Recensione di Carlo Tomeo

Ritorna a Milano uno degli spettacoli più impegnativi nato nel 2015 e co-prodotto dall’ATIR Teatro Ringhiera insieme al Teatro Metastasio di Prato. L’ATIR che, sappiamo, quest’anno è “on the road” a causa dei lavori di ristrutturazione che il Comune di Milano ha promesso, quando seppe di dover lasciare la sua sede naturale per un anno, aveva già preparato il cartellone della sua stagione teatrale. Molti teatri offrirono allora la propria disponibilità a rappresentare gli spettacoli che l’Atir aveva in programma e adesso tocca al Teatro Filodrammatici ospitare la riproposta di uno degli spettacoli di maggior prestigio, che commuove e avvince gli spettatori dal 2015, rendendo sempre la sala sold out.
Utoya è l’isola che ogni anno ospitava i giovani socialdemocratici di tutto il mondo fino a quando l’11 luglio 2011 il terrorista Anders Breivick uccise 69 ragazzi (uno al minuto, prima che fosse fermato dalla polizia) e questo dopo averne ucciso prima altri 8 con un’autobomba a Oslo. Da questa carneficina Luca Mariani trasse un saggio, “Il silenzio degli innocenti” che interessò Serena Sinigaglia, la quale commissionò il testo teatrale a Edoardo Erba per curarne poi la regia.
La strage viene testimoniata da tre coppie che interagiscono su un palcoscenico spoglio, popolato da tronchi d’albero mozzati e cosparso di vetri: la prima coppia è costituita da una famiglia borghese di cui si capisce subito che l’uomo la fa da padrone, la seconda è formata da due contadini, fratello e sorella, che si scoprirà essere vicini di casa del terrorista con il quale non avevano alcun rapporto, la terza è rappresentata da una poliziotta e dal suo capo che lavorano in una stazione vicina a Utoya. Lo spettacolo inizia prima che avvenga la tragedia e ci presenta le tre coppie come vivono nella loro quotidiana, i rapporti intercorrenti fra di loro. La prima coppia accenna all’isola dove hanno mandato in campeggio la figlia, la coppia di contadini parla di questo strano uomo che è loro vicino e che fa una vita strana riempiendo un furgone di non meglio precisato materiale. Nella terza coppia la donna, che interpreta il poliziotto, vorrebbe avere un permesso dal suo capo che non glielo concede perché non richiesto per tempo.

● **Record forniti**

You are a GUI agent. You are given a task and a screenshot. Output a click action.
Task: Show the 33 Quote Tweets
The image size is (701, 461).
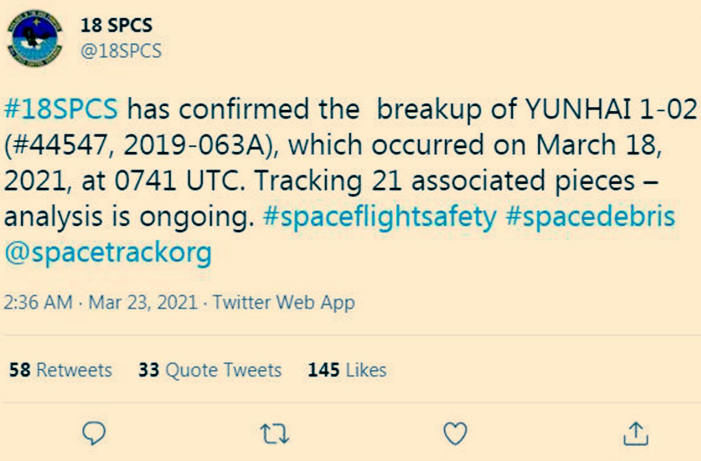coord(210,370)
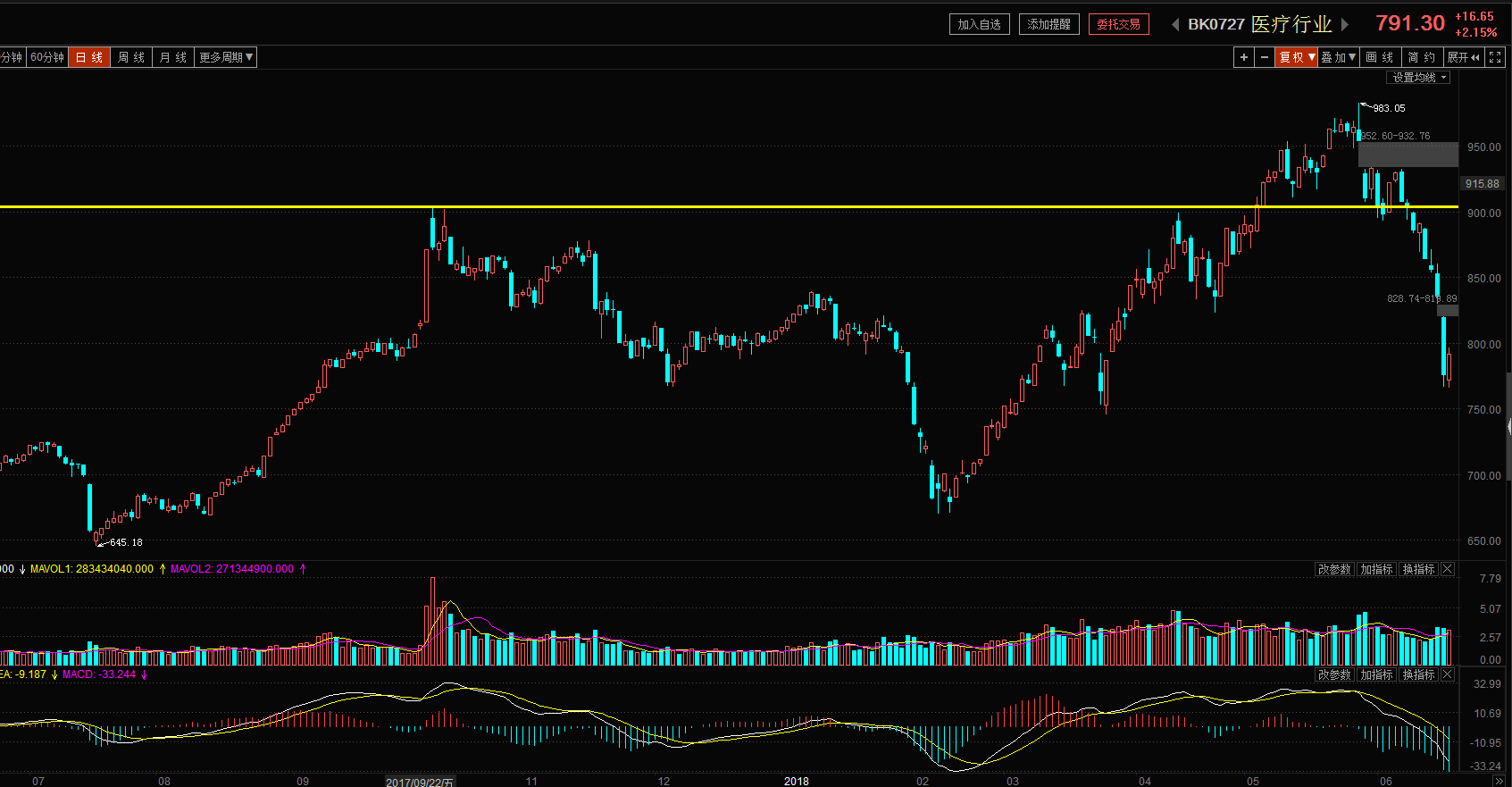Expand the 设置均线 moving average dropdown
Image resolution: width=1512 pixels, height=787 pixels.
(1418, 78)

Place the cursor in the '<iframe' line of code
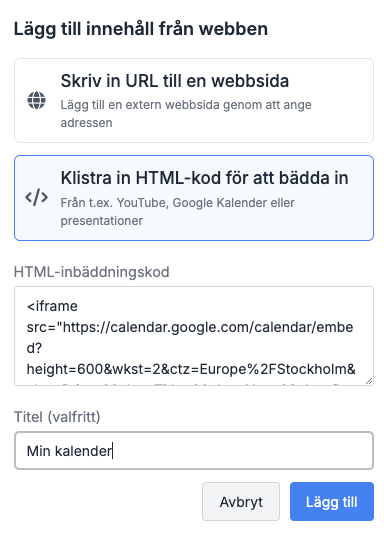coord(52,306)
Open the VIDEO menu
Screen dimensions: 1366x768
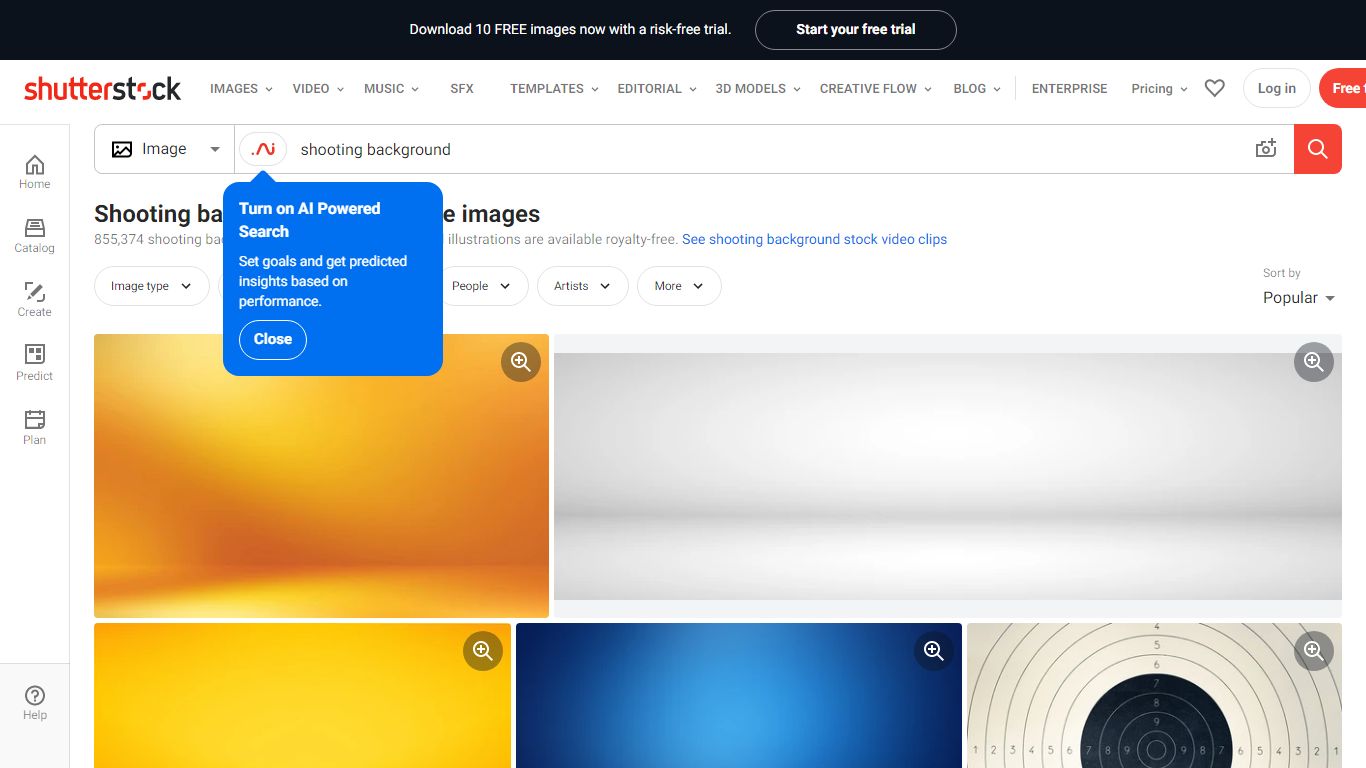318,88
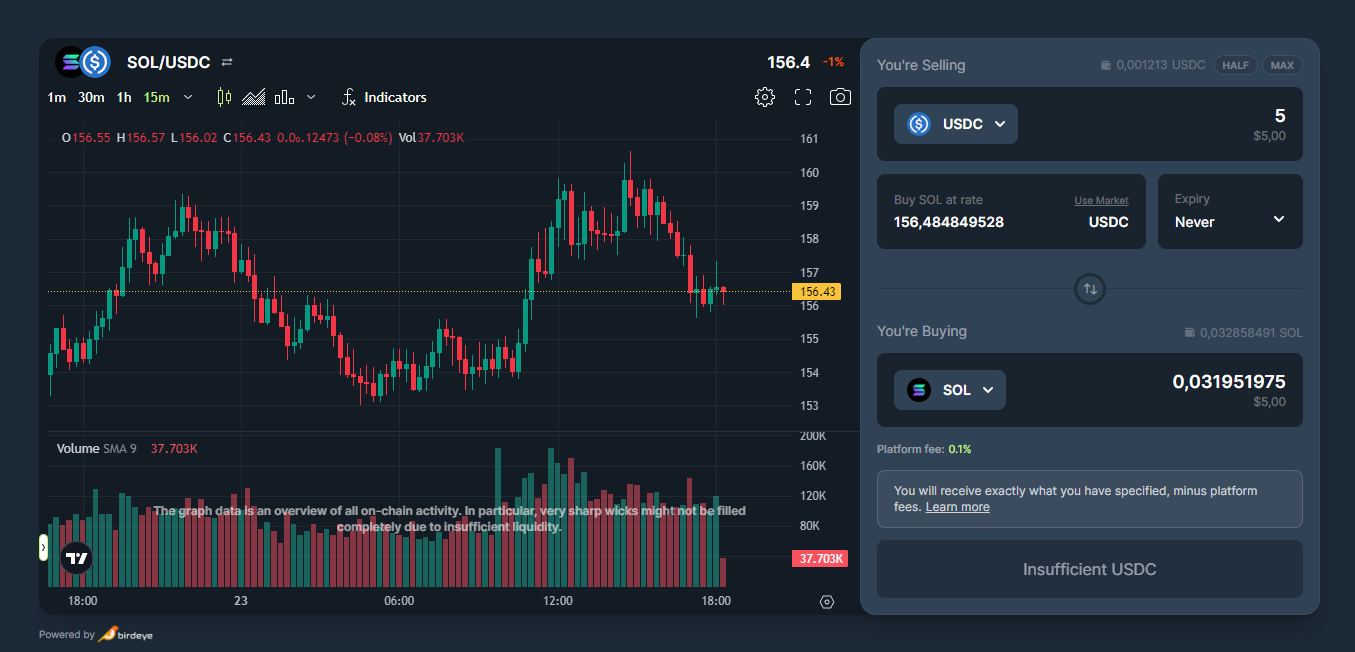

● **Serie di esercizi**
A - Indica se ciascuna affermazione concorda con la recensione dello spettacolo su Utoya, rispondendo sì o no e citando alla lettera le parole della recensione che lo stabiliscono. (i) Lo spettacolo è stato co-prodotto dall'ATIR Teatro Ringhiera e dal Teatro Metastasio di Prato. (ii) Il testo teatrale è stato scritto da Luca Mariani. (iii) I due contadini avevano rapporti con il terrorista.
B - Ripeti tali e quali le righe dei record a partire da quella che contiene "Open the VIDEO menu", inclusa, fino alla fine dei record. Lascia fuori dalla risposta le immagini.
La recensione e i record sono materiali distinti, senza legame tra loro.

● **Soluzioni in ordine**
A -
(i) Sì: "co-prodotto dall’ATIR Teatro Ringhiera insieme al Teatro Metastasio di Prato".
(ii) No: "commissionò il testo teatrale a Edoardo Erba".
(iii) No: "con il quale non avevano alcun rapporto".

B -
Open the VIDEO menu
Screen dimensions: 1366x768
318,88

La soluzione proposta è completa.